• To be done
- A) Turn the listing into a two-column CSV with the columns request and answer, one row per request, each value in a single quoted field with line breaks replaced by spaces. Begin at the listing line that has "The width and" and go through the end of the listing, and leave out the pictures.
- B) Go on with the article about the former infrastructure advisor's criticism of Trump's infrastructure plan from where it stops.

• Passage

○ ○ ○ ○ ○ ○ ○

Trump’s plan a recipe for failure, former infrastructure advisor says

Executives of the Port of South Louisiana thought they got lucky at a Washington, D.C., forum on infrastructure in December 2016.

Ohio real estate developer Dan Slane was in the audience, scouting for worthy infrastructure projects for the Trump transition team. And the port’s Mississippi River dredging project landed on Slane’s listof top 50 Emergency & National Security Projects.

At the time, port Executive Director Paul Aucoin said, it appeared that dredging the shipping channel, where vessel depth restrictions jeopardize tens of thousands of jobs, had gained recognition as a high priority from the incoming administration.

An oil tanker in the Mississippi River Ship Channel in 2014

A year later, however, the nation is looking to Trump’s state of the union address Tuesday for detail on his trillion dollar infrastructure plan, and Slane says his list is “going nowhere.” The dredging project still lacks the federal funding it needs, and the White House has questioned the U.S. government’s backing for the first project on Slane’s list – the Gateway rail tunnel project between New York City and Newark, N.J.

Slane, who remains passionate about his solutions for America’s infrastructure problems, has rented an apartment in Washington as a base as he tries to persuade lawmakers and the White House to take up his proposal.

“So far, I’m not making much progress,” he said in an interview this month with The Bond Buyer.

That’s because Slane said he believes the two former Wall Street executives in charge of infrastructure - White House chief economic advisor Gary Cohn and infrastructure policy special assistant to the president D.J. Gribbin – are focused primarily on public-private partnerships.

Slane said P3s aren’t suitable for all projects and can drive up costs compared with financing with municipal bonds.

○ ○ ○ ○ ○ ○ ○

• Material for the task

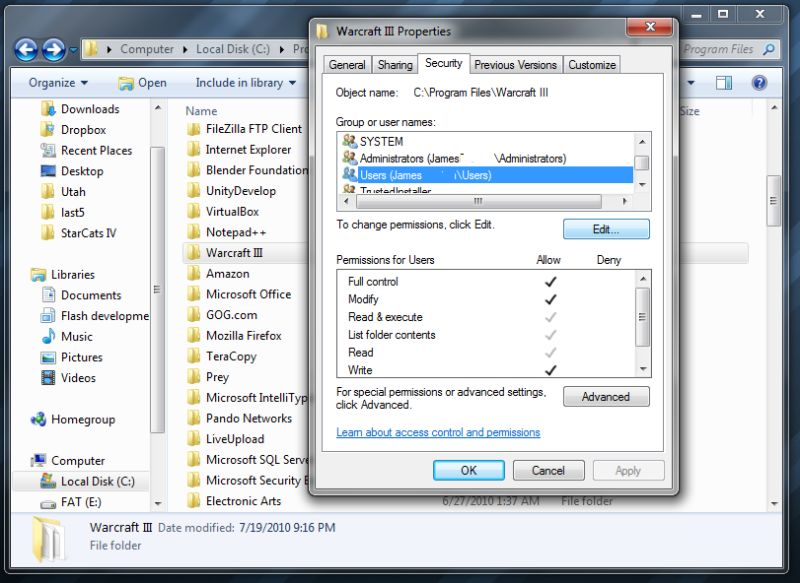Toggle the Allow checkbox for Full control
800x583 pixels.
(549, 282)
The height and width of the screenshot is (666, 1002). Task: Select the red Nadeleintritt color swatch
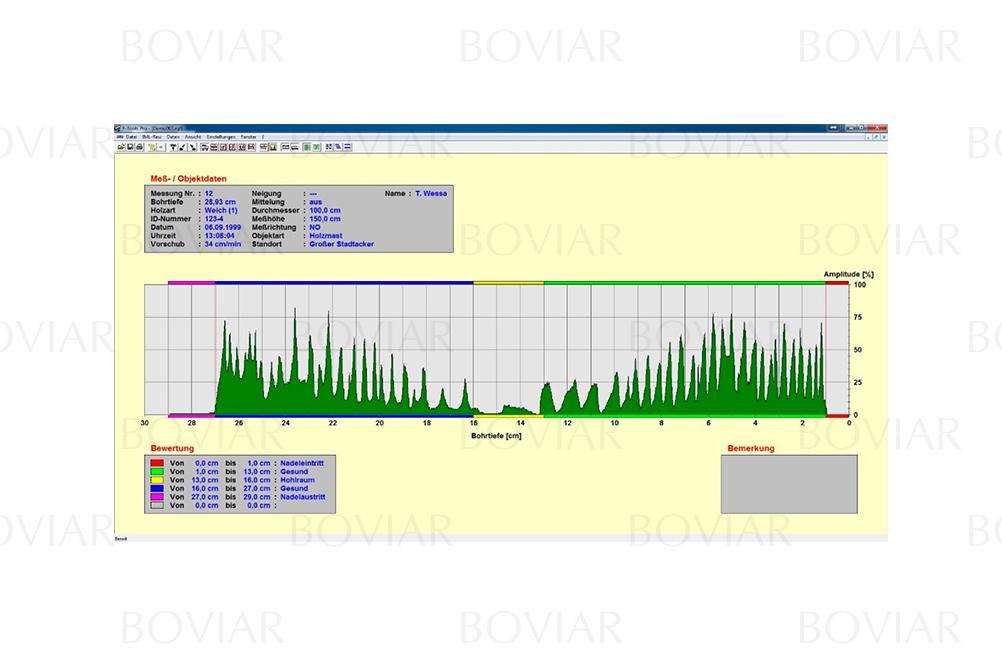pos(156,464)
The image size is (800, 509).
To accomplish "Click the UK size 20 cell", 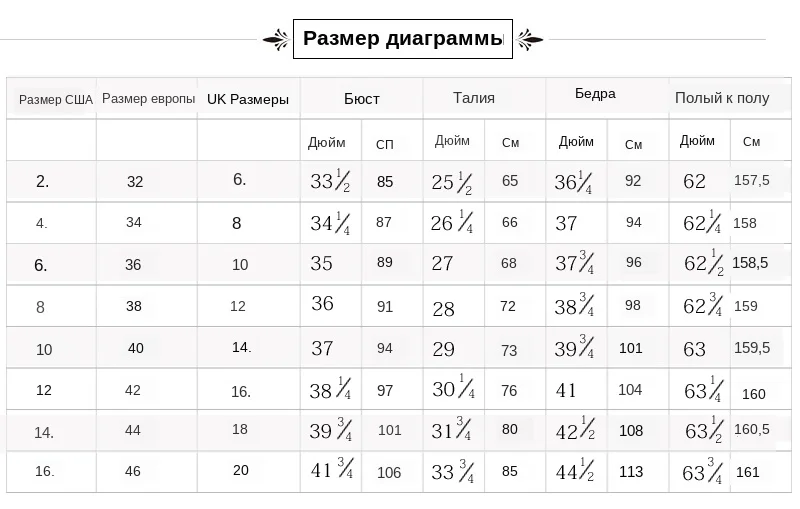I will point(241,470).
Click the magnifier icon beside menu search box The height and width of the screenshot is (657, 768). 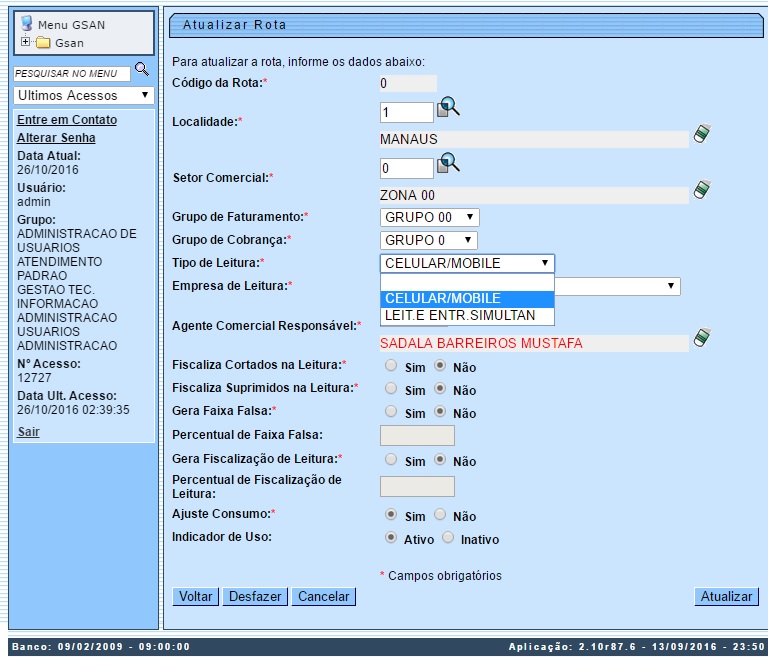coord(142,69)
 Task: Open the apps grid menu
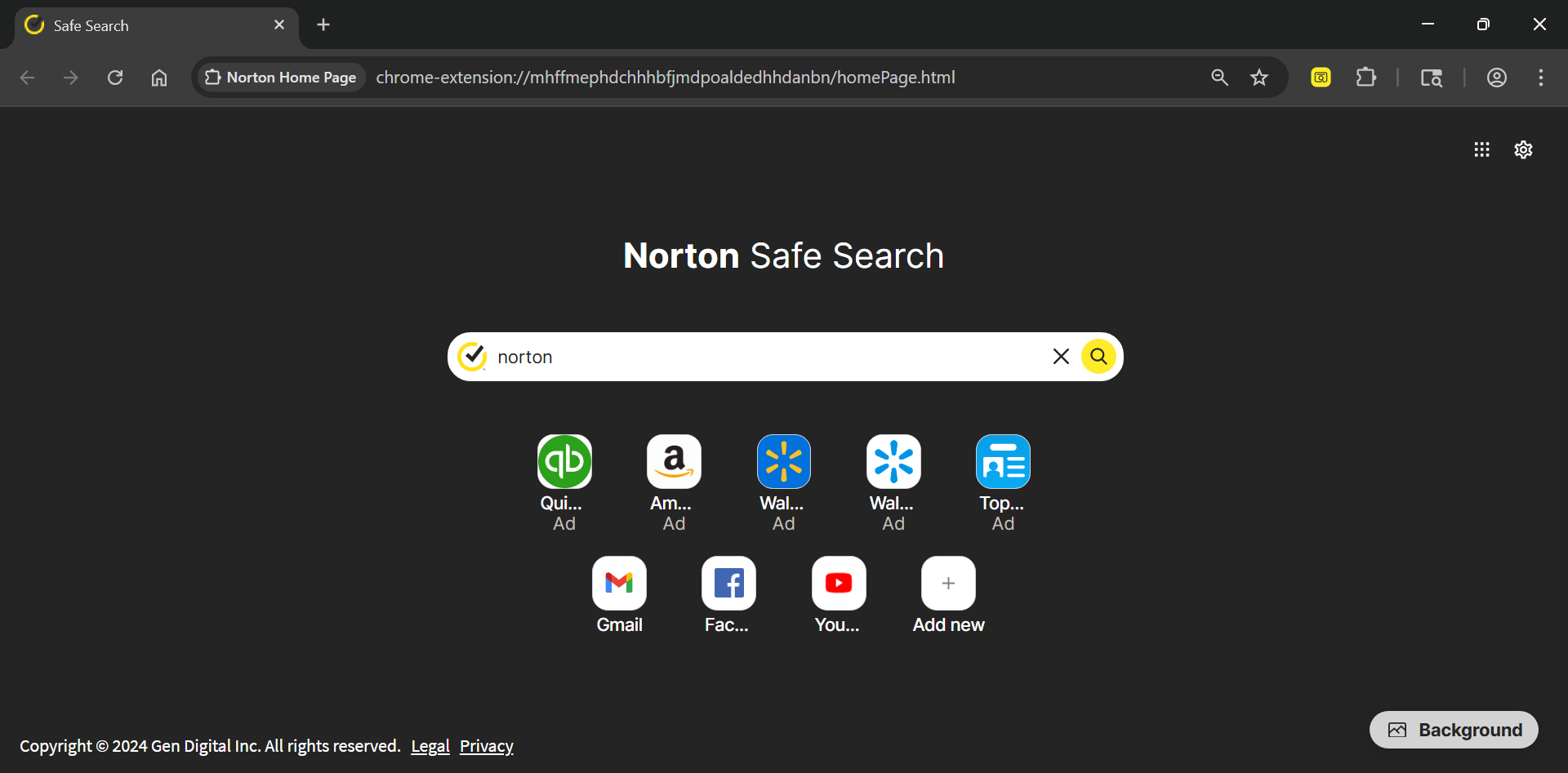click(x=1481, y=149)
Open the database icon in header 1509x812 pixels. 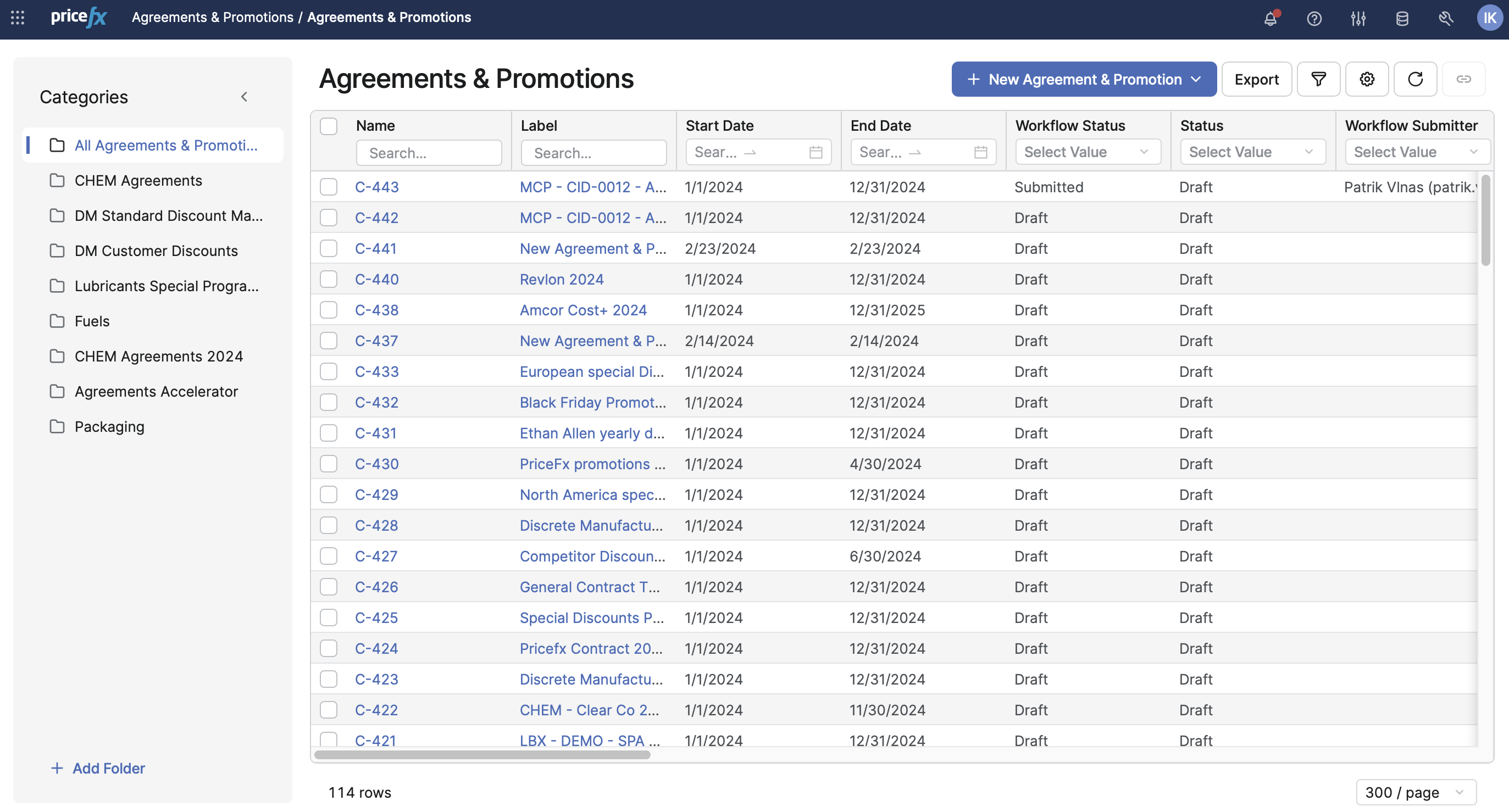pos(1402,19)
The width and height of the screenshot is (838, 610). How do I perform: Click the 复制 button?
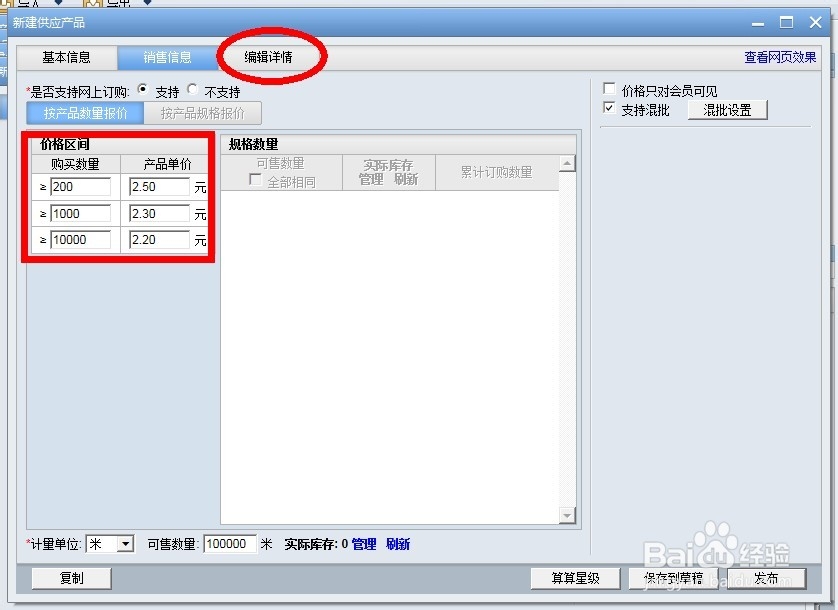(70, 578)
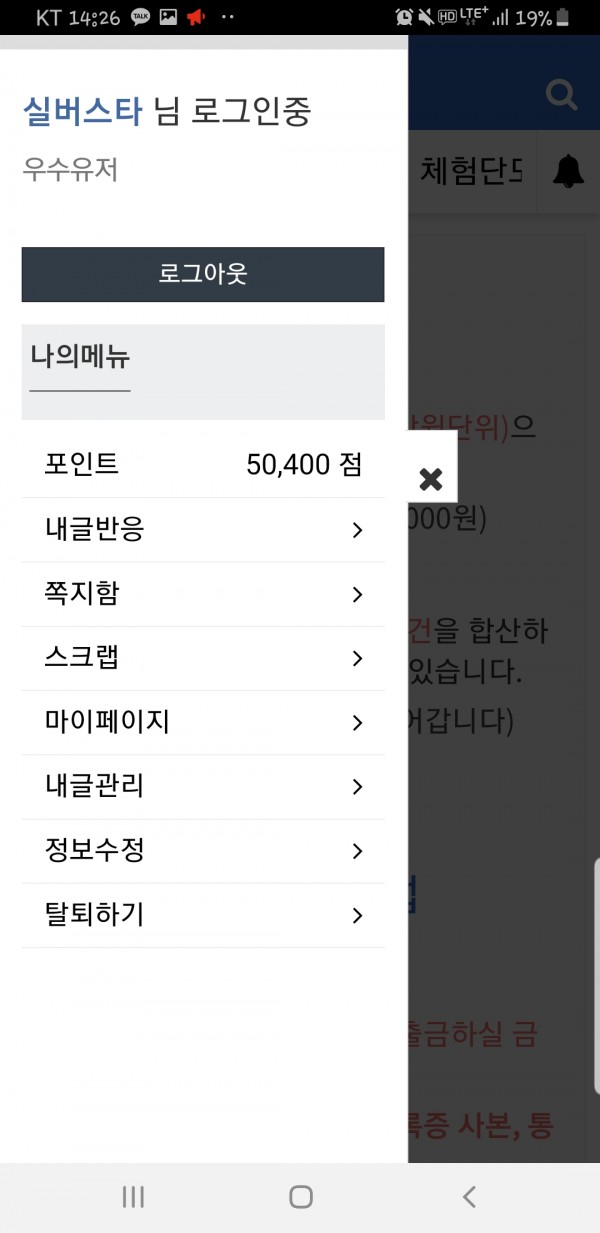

○ ○ ○ ○ ○ ○ ○

• Answers by task
- A)
request,answer
"The width and height of the screenshot is (838, 610). How do I perform: Click the 复制 button?","(70, 578)"

- B)
An infrastructure funding plan purportedly leaked by the White House this month is a recipe for failure, Slane said, because it leaves out elements he believes are critical for any plan to be successful.

Although the leaked plan lays out funding principles and formulas, including broader use of private activity bonds, Slane said it fails to address the need to shorten permitting procedures or obtain an emergency authorization to begin work from Congress.

The plan doesn’t address revising legal standards to prevent abusive lawsuits, and it lacks focus on funding projects that are national in scope, leaving decisions to the states, he said.

Using his experience as a real estate developer, Slane said he devised his infrastructure report “with a professional point of view.” He flew around the country vetting projects, but said he wasn’t paid.

When he asked the National Governor’s Association to suggest one or two projects, “They sent me 750,” he said. “Most were rejected because they weren’t national in scope.”

Then he had to overcome the distrust of Congress, who he said has been “lied to” in the past about the kinds of infrastructure projects financed with federal money and how many jobs would be created.

Remember the “bridge to nowhere” in Alaska? he asked.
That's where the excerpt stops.